The Palace of Khudayar Khan, known as the Pearl of Kokand, was the palace of the last ruler of the Kokand Khanate, Khudayar Khan. It is the most visited tourism attraction in Uzbekistan’s Fergana Valley.

History 
The Palace of Khudayar Khan, also known as Kokand Urda, was built in the early 1870s. It was the last in a series of seven palaces, each grander than the last, and it was intended to project the power of the khan. The architect was Mir Ubaydullo, and the palace is said to have been built by 80 master builders and 16,000 conscripted labourers. The American diplomat Eugene Schuyler described the palace as being "much larger and more magnificent than any other in Central Asia... glittering in all the brightness of its fresh tiles, blue, yellow and green." 

During the Russian Conquest of Central Asia, Tsarist troops seized and liquidated the Khanate of Kokand, turning it into a vassal state. Khudayar Khan initially took a pro-Russian stance but was forced into exile, leaving his palace behind. The property was looted.

During the Bolshevik Revolution, Kokand and from 1917-18 had an anti-Bolshevik Provisional Government. When the Bolsheviks did take control of the city in 1918, they demolished the majority of the palace, including all of the harem, leaving just 19 original rooms out of nearly 120.

Description
The palace stands within landscaped gardens in the centre of Kokand. The total site is four hectares, and the original building was 138 m long and 68 m wide. The main entrance is 5 m above ground level and accessed via a ramp. 

The entire facade is richly tiled, with a mixture of geometric patterns and inscriptions. Above the gateway, an Arabic inscription reads “High Palace of  Seid Muhammad Khudayar Khan”. The use of yellow and green in the colour scheme makes this building distinct (and dates it later) than the mostly blue and turquoise monuments found elsewhere in Uzbekistan.
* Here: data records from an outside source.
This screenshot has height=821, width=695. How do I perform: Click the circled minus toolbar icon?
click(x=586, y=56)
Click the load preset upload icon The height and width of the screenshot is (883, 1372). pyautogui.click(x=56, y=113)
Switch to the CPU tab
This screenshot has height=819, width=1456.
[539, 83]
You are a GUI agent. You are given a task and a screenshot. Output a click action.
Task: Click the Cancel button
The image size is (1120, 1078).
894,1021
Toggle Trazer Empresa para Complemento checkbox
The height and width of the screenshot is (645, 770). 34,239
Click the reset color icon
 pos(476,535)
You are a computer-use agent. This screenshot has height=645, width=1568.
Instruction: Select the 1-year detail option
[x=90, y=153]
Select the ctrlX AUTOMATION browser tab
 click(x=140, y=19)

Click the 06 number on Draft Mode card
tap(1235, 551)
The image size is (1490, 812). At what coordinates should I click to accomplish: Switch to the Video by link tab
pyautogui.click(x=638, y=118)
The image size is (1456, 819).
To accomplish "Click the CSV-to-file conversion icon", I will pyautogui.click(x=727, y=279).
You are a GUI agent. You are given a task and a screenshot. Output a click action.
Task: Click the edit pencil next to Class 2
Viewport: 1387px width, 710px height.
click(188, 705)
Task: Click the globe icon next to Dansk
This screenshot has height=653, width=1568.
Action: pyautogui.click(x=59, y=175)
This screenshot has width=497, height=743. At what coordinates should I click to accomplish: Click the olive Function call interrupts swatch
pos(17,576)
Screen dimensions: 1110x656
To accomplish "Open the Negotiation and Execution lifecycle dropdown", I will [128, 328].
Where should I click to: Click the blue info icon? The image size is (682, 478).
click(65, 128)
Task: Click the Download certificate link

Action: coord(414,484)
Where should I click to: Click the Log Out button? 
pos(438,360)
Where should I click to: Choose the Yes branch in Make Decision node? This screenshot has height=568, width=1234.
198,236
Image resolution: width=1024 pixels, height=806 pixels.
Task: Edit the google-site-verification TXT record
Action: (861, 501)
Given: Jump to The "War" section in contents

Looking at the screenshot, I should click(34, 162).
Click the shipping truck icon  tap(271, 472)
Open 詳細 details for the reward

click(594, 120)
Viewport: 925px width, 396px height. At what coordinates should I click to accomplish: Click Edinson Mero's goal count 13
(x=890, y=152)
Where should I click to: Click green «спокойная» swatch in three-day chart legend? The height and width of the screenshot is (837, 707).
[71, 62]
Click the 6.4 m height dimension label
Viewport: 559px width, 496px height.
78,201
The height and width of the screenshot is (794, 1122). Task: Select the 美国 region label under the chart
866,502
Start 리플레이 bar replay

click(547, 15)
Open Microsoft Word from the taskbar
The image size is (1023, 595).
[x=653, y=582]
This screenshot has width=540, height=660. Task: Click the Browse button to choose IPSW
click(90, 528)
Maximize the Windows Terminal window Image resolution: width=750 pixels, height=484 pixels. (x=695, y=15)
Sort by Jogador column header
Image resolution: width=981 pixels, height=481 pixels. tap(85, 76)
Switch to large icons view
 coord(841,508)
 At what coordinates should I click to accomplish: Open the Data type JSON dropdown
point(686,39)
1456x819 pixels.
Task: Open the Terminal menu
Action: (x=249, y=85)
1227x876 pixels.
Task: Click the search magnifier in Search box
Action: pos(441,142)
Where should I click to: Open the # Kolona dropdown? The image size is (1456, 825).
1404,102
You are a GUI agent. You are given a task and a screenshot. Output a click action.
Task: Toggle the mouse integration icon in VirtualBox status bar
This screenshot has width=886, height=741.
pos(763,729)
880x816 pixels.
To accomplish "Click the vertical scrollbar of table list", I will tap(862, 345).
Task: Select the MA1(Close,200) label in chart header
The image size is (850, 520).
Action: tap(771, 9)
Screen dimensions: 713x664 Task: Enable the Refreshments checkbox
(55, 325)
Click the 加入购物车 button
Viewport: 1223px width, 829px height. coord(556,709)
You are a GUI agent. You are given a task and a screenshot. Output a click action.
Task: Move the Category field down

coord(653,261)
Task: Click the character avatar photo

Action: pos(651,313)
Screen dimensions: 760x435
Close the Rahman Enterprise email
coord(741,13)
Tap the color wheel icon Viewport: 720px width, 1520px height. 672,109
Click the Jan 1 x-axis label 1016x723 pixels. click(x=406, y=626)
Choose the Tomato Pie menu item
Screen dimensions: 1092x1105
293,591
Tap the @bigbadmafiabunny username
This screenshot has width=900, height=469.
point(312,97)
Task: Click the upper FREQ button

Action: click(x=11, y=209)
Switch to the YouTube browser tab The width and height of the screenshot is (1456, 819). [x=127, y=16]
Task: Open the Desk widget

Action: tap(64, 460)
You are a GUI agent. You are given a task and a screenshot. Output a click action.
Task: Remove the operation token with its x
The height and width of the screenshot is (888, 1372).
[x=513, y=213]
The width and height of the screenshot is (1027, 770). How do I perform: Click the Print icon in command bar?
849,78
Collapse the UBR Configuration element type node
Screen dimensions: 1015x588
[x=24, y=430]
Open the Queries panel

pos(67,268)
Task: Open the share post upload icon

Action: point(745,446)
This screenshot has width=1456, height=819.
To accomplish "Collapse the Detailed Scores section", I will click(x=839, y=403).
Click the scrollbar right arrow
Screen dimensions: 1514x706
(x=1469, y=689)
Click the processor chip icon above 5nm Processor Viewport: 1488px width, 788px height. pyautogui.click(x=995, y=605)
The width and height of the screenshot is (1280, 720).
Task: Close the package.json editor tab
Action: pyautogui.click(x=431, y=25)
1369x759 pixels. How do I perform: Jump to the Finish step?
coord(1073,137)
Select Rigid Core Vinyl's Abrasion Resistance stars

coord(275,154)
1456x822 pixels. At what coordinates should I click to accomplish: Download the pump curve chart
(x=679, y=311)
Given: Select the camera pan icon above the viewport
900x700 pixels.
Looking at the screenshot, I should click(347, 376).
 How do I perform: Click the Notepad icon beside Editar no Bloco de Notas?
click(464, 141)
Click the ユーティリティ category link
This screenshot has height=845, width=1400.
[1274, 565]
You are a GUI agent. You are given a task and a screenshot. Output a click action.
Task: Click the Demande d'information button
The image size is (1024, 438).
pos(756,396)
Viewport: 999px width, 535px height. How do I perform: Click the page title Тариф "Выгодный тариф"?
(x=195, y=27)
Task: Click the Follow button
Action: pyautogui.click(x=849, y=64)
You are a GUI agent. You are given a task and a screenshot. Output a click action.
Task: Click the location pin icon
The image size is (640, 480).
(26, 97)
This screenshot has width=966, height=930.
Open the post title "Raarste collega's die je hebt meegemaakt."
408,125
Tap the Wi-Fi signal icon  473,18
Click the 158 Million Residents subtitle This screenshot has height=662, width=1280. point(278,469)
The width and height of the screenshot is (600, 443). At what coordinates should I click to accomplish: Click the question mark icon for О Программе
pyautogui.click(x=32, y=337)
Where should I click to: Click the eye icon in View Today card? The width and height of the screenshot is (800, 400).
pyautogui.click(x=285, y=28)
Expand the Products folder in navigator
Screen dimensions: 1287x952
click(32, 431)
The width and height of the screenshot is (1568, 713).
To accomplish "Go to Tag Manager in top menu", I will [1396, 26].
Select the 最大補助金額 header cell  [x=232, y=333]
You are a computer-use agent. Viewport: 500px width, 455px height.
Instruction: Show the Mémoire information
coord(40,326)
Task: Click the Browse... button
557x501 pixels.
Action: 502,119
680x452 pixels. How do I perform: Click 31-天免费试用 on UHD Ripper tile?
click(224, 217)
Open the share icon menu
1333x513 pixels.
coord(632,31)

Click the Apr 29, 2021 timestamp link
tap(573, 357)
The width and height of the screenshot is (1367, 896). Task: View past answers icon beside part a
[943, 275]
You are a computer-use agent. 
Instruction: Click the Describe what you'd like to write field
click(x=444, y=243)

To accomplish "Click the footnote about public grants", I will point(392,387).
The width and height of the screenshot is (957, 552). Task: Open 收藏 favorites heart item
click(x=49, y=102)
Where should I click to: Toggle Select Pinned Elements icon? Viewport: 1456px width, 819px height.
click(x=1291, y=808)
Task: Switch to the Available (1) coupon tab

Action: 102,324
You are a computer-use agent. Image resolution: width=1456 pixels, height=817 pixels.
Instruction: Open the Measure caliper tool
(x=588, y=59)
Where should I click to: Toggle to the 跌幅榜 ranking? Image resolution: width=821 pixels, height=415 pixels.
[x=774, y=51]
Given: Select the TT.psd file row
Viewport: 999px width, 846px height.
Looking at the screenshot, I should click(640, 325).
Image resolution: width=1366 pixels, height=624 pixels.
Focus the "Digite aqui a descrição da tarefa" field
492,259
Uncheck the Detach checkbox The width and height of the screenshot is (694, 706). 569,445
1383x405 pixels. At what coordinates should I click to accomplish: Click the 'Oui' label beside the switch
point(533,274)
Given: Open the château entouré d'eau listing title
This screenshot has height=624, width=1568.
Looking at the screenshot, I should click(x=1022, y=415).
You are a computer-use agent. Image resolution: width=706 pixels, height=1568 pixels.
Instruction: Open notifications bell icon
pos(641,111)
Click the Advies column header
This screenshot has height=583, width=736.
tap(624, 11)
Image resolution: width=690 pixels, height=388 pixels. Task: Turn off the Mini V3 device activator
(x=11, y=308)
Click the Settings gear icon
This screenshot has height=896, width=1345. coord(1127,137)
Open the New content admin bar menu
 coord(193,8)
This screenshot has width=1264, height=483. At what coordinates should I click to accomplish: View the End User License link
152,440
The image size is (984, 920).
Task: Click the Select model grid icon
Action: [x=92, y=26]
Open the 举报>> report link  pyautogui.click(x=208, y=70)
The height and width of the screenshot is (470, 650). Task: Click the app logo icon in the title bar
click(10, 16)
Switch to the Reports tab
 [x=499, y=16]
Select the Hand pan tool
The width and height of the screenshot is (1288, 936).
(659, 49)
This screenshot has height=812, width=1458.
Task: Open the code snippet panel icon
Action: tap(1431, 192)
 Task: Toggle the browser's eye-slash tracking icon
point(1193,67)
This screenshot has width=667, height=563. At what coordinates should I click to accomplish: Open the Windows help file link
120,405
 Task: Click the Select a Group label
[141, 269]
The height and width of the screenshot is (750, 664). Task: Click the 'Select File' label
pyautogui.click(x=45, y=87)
Originally the palace had seven courtyards and 114 (or, by some accounts, 119) rooms. Of these original spaces, 5 courtyards and 19 rooms survive. Many of the interiors have been restored, and there are particularly fine examples of wood carving, panelled and painted ceilings, and wall paintings. The throne room is intact and you can sit on a replica throne: is in the Hermitage Museum in St Petersburg.

Construction
Constructed by sixteen thousand conscripted or enslaved workers using one thousand carts to transport materials, the eighty master builders designed and built an ornate structure of variegated colors and rich ornaments with geometric patterns, arabesques, and floral motifs all made from ceramic tiles and based on tales of the Orient.

Current use
Today the palace is a national monument and a museum. It is open to the public and guided tours are available. The palace is also used as a venue for many of Kokand’s festivals and events, including the biennial International Festival of Handicrafters.